[UPDATED] Big Data Practical Primer is my notes from Kaiser Fung’s presentation at Big Frontier in which he highlighted his new book, Numbers Rule Your World. Big data is a simple word, but its nuances are critical and require a new way of thinking. This presentation did a good job of covering many high-level definitions and issues of big data & analytics and combined those with some practical how-tos that may surprise you. It can be fairly easy to make serious impact, but, as I suggest in Insights, the biggest barrier to big data is one of imagination and the requirement to think creatively about using data correctly to make business decisions that pay off.
Big Data What
Big Data Definition
- Lots of data: “Big P” is number of variables (or dimensions) and “Big N” number of rules; both explode the amount of data.
- New types of data: unstructured: warranty data, call center logs, streaming events data (person/date/time), (social) network data, contact lists, social networks; Google measures in/out links to rank pages.

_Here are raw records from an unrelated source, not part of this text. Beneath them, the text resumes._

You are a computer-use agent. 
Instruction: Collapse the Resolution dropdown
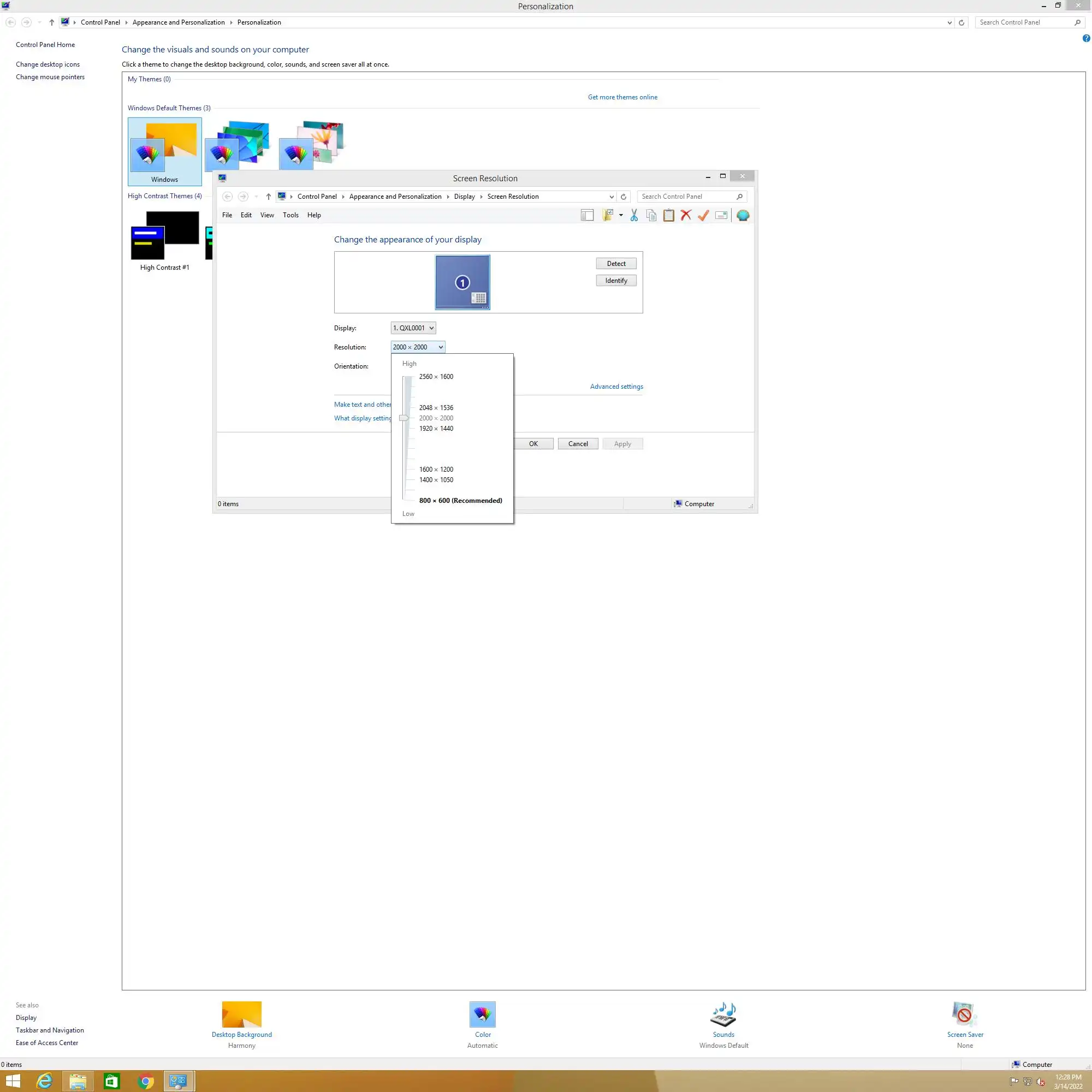coord(418,347)
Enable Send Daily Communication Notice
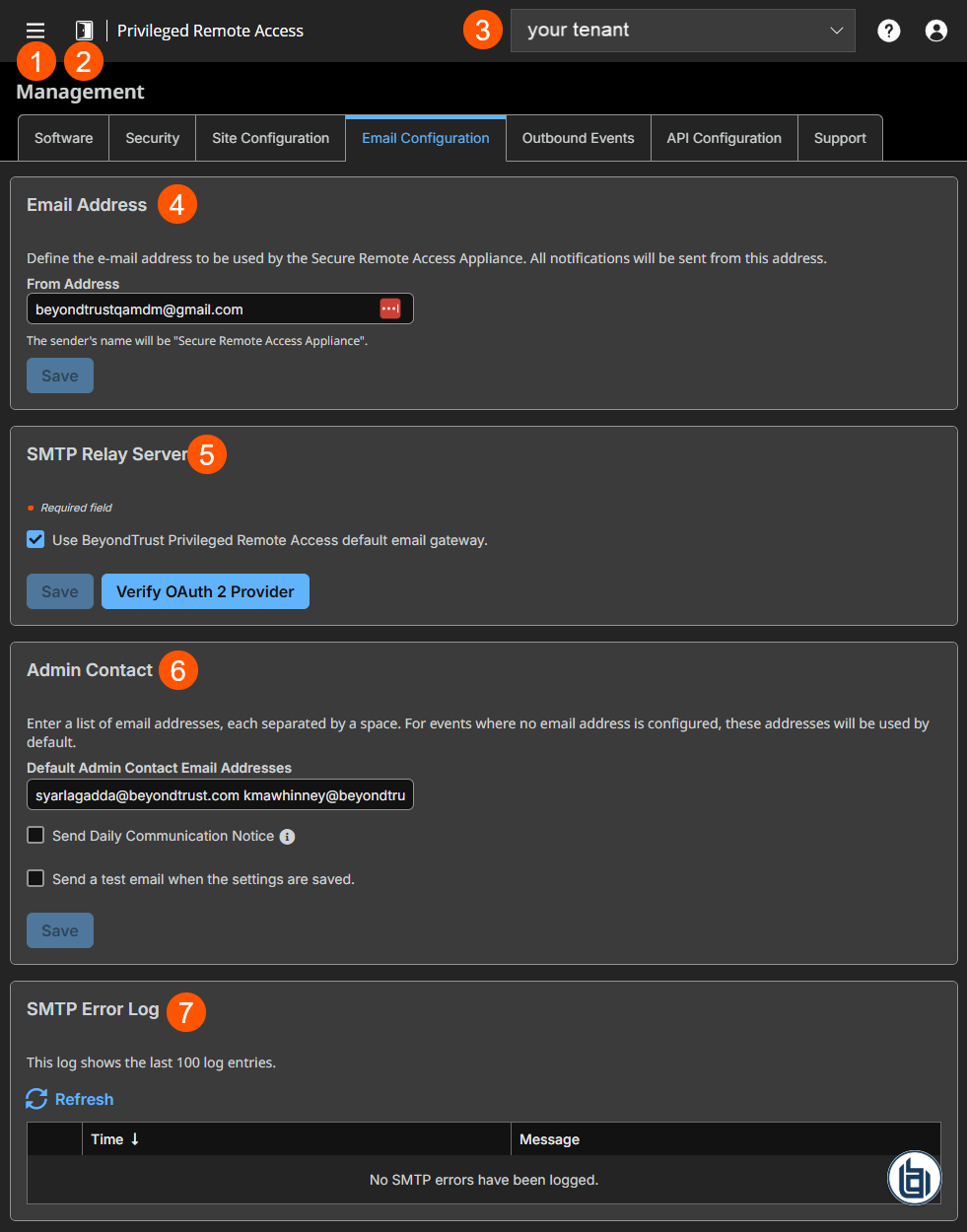Image resolution: width=967 pixels, height=1232 pixels. (35, 835)
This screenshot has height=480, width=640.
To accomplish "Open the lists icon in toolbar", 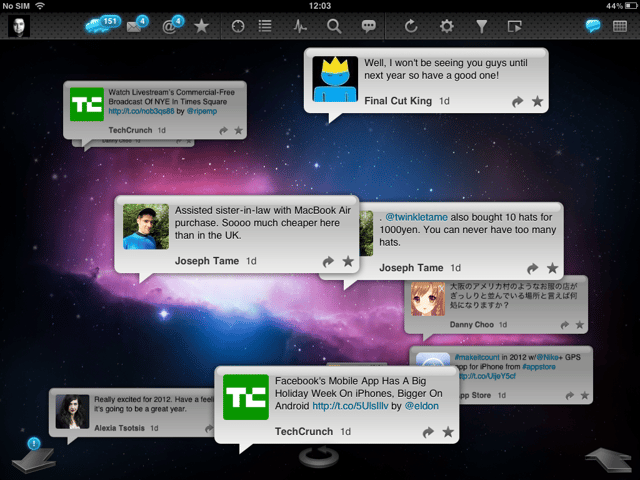I will 265,26.
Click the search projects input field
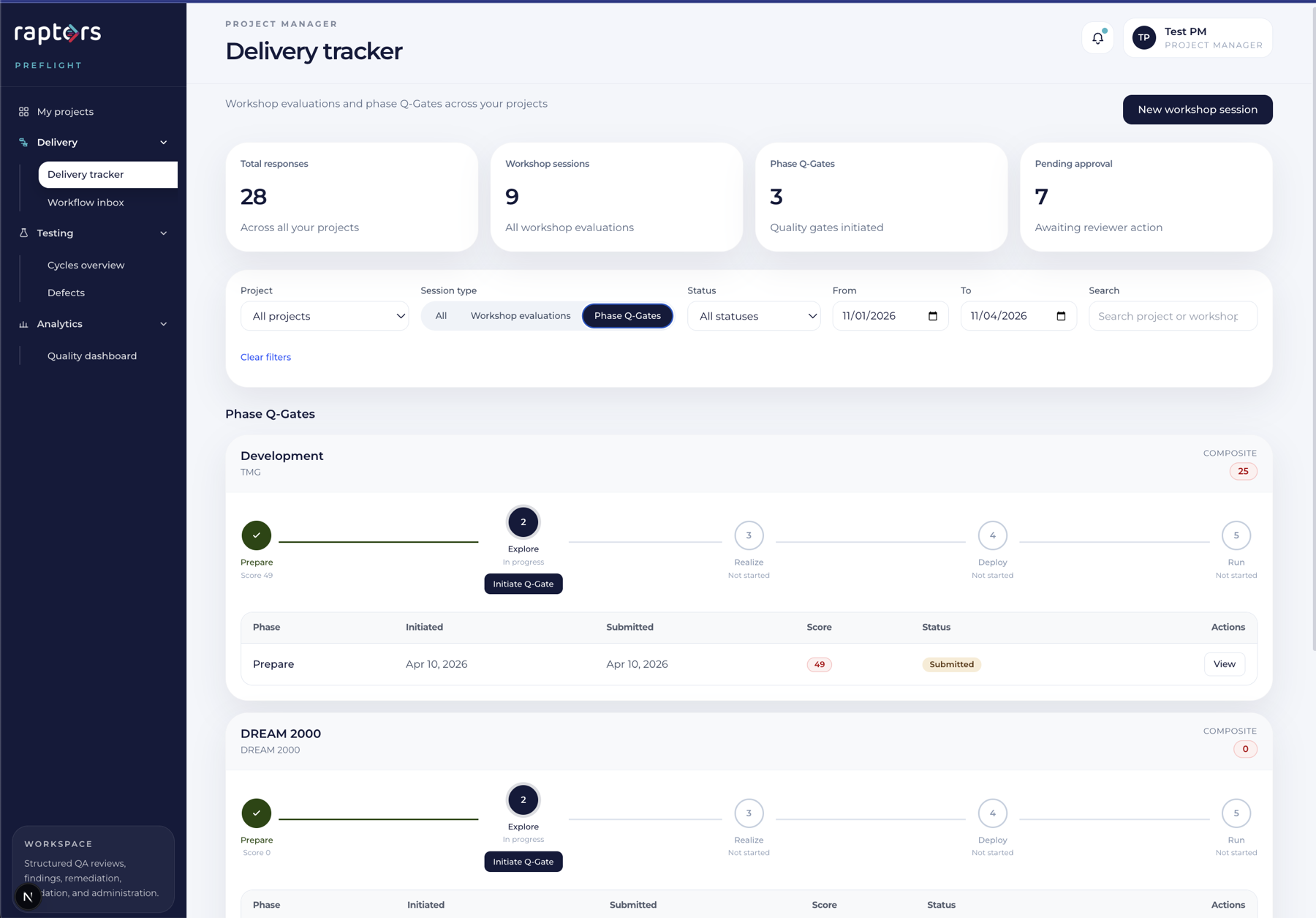This screenshot has height=918, width=1316. point(1172,315)
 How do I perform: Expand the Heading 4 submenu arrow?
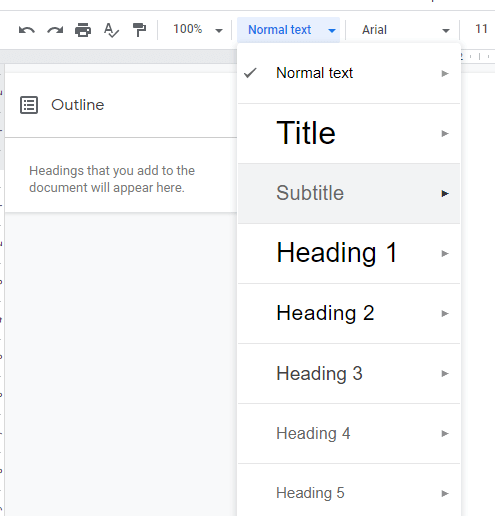pyautogui.click(x=445, y=433)
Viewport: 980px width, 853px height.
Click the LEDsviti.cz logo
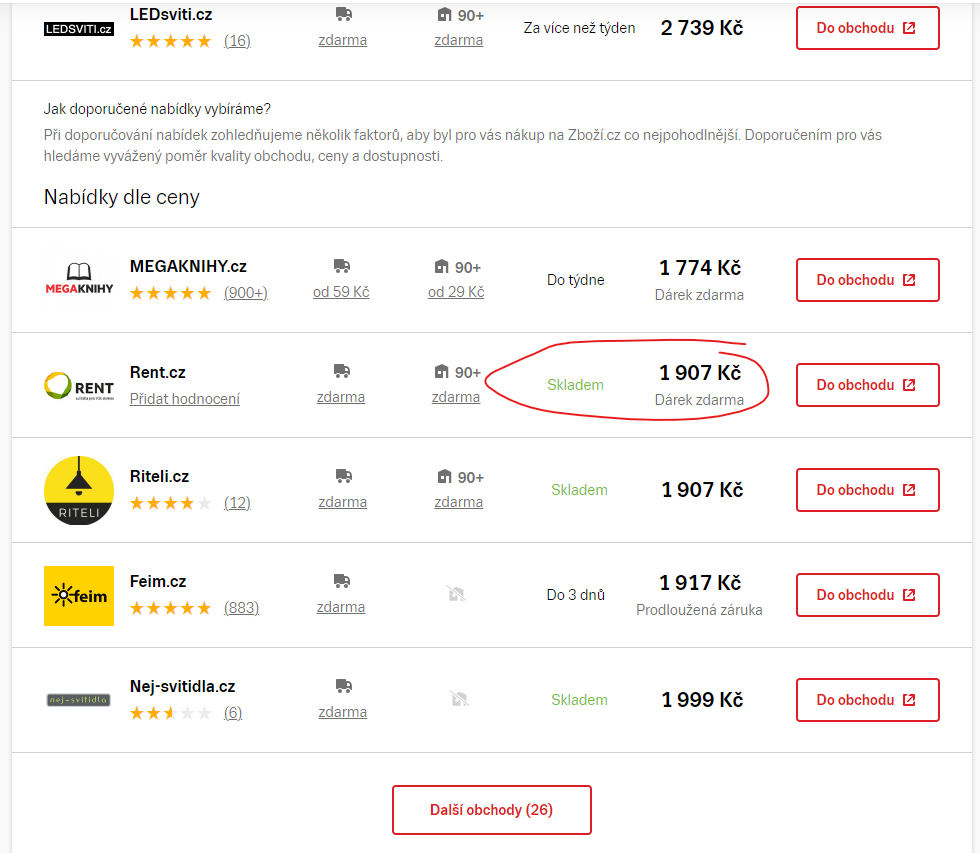79,29

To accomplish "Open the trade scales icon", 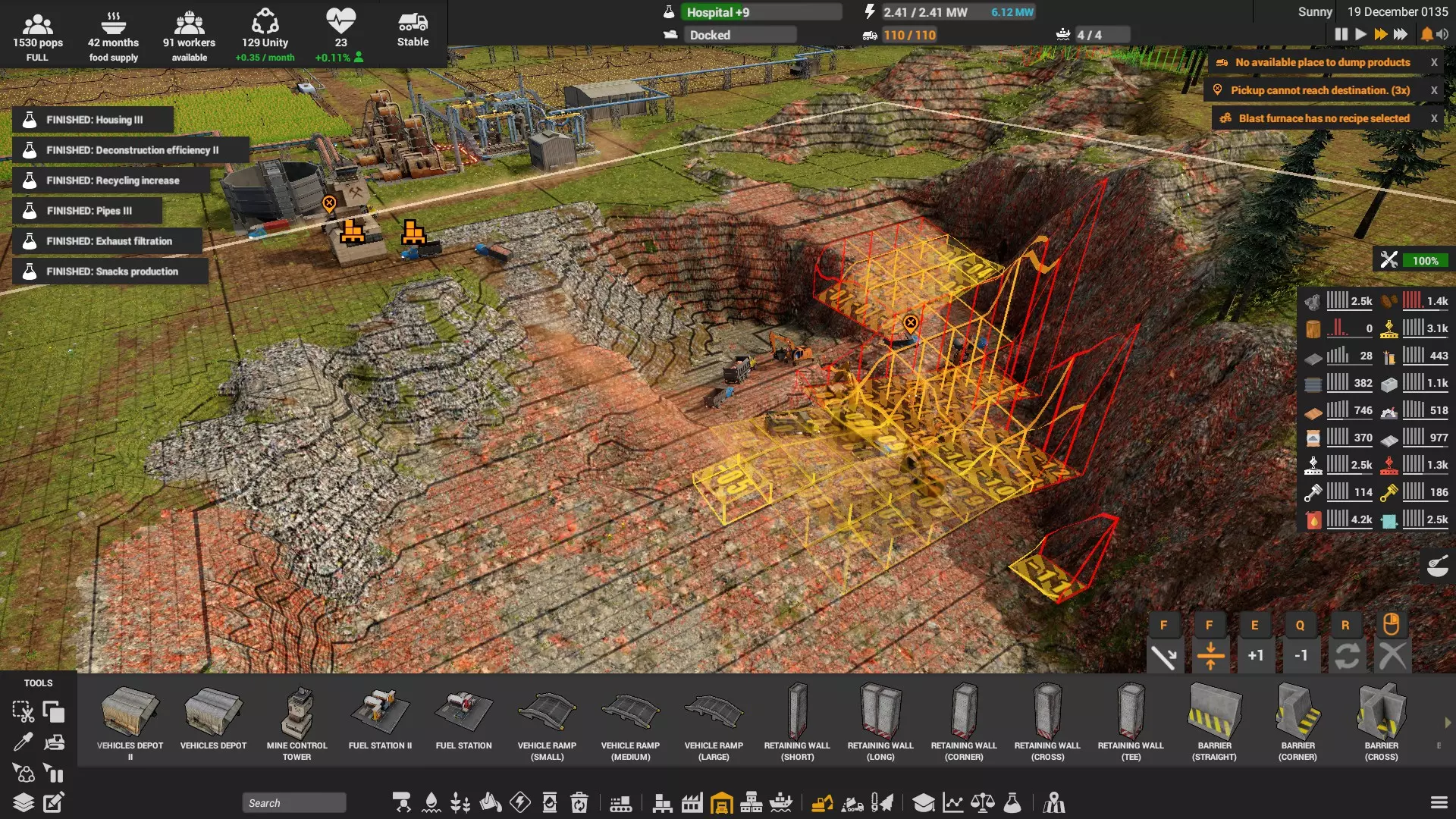I will (983, 802).
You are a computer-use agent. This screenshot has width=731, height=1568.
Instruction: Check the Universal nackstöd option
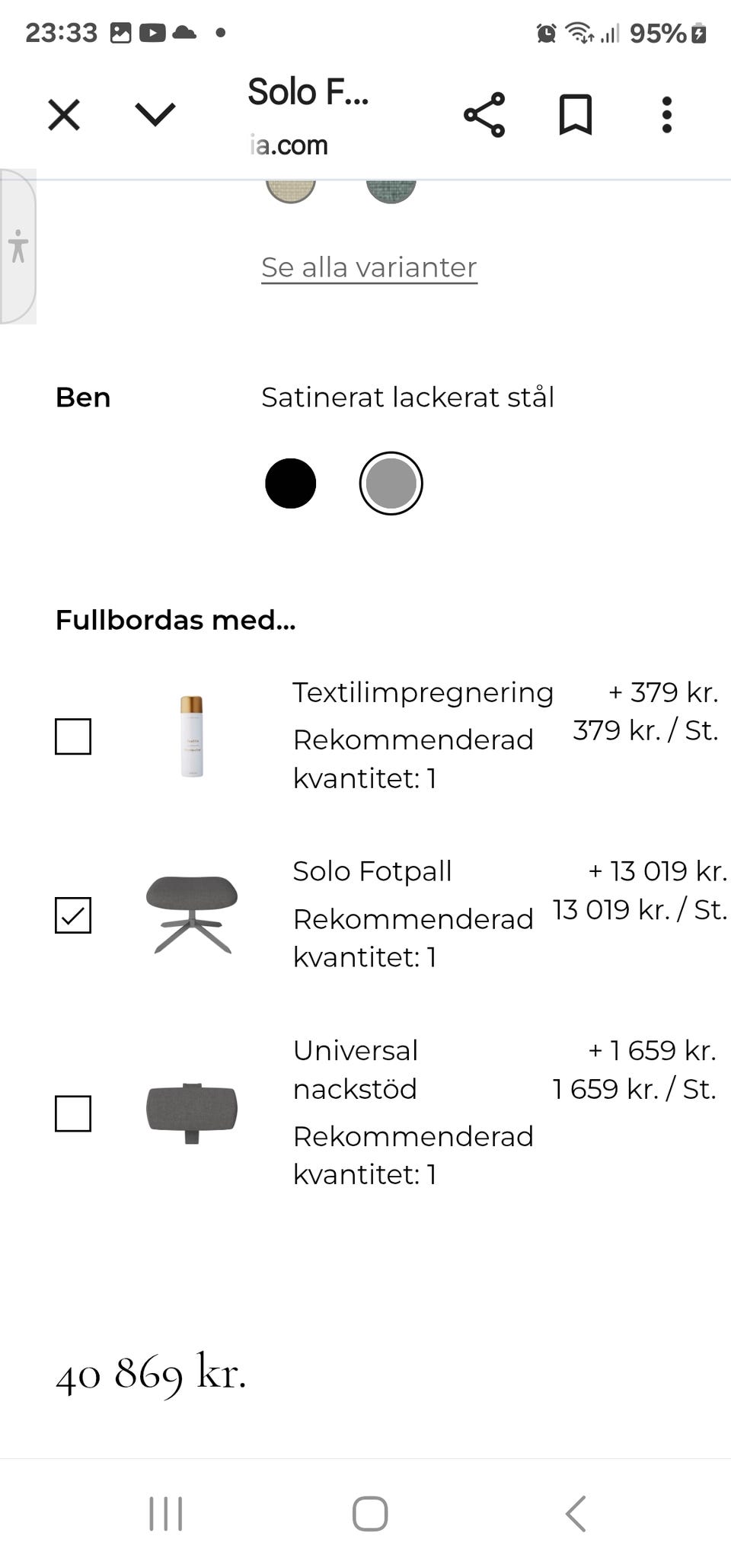[72, 1113]
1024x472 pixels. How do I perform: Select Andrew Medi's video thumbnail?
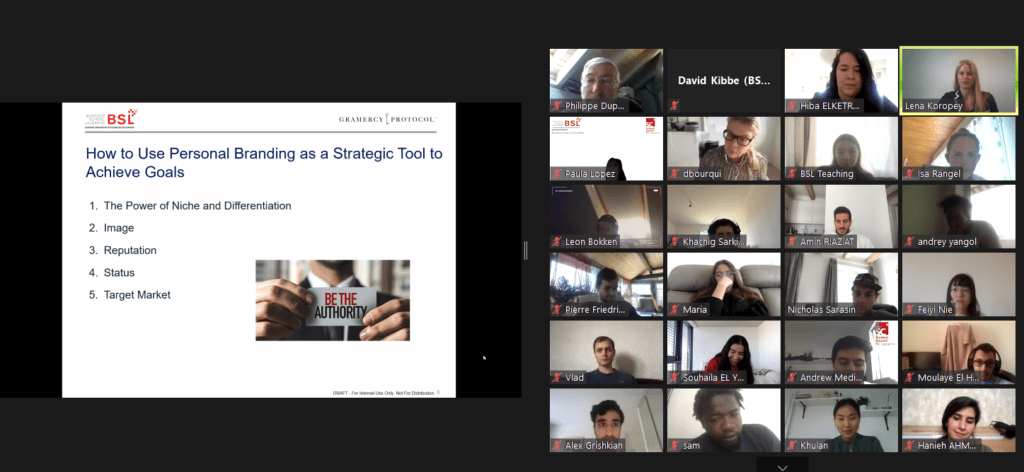(x=840, y=350)
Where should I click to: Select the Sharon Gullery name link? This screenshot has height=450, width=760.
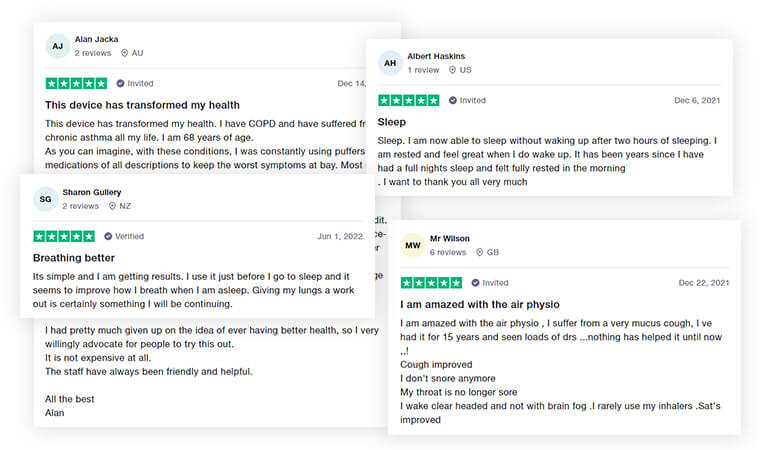[91, 191]
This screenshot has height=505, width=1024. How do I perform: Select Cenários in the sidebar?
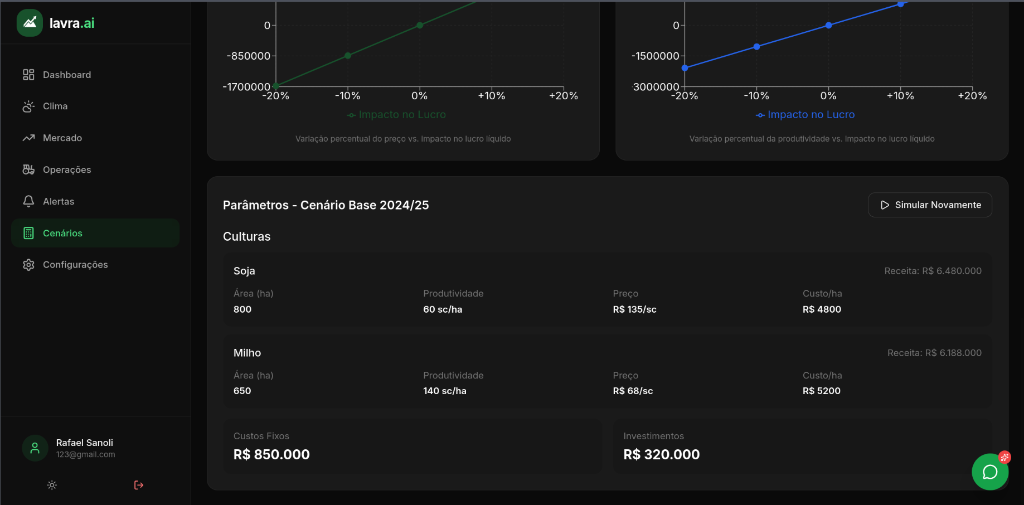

- Accessibility of data is unprecedented.
- Moneyball culture uses data for big decisions. Decision making not only intuition as before; Fung doesn’t advocate replacing intuition with data; rather, good data science requires intuition.
Big Data Examples
- CNN online customer acquisition: showed CNN page with TransUnion banners in A/B test; client (TransUnion) focuses on conversion-related data: impressions, ad location on mage, convert rates, Cost Per Action about $8.00. CNN measures sales-related data: placement of ad, advertiser (multiple on most pages), type of ad, revenue, sellthrough, return business, time of day, day of week, location, audience segment.
- Social network sentiment analysis: “positive,” “negative” and sometimes “neutral.” Some have five categories, i.e. “excited” and “horrible.”
- Target knows teen daughter is pregnant before parents. Target data analysis found 25 products corrlated with pregnancy, so it sends direct mail and give coupons related to those products.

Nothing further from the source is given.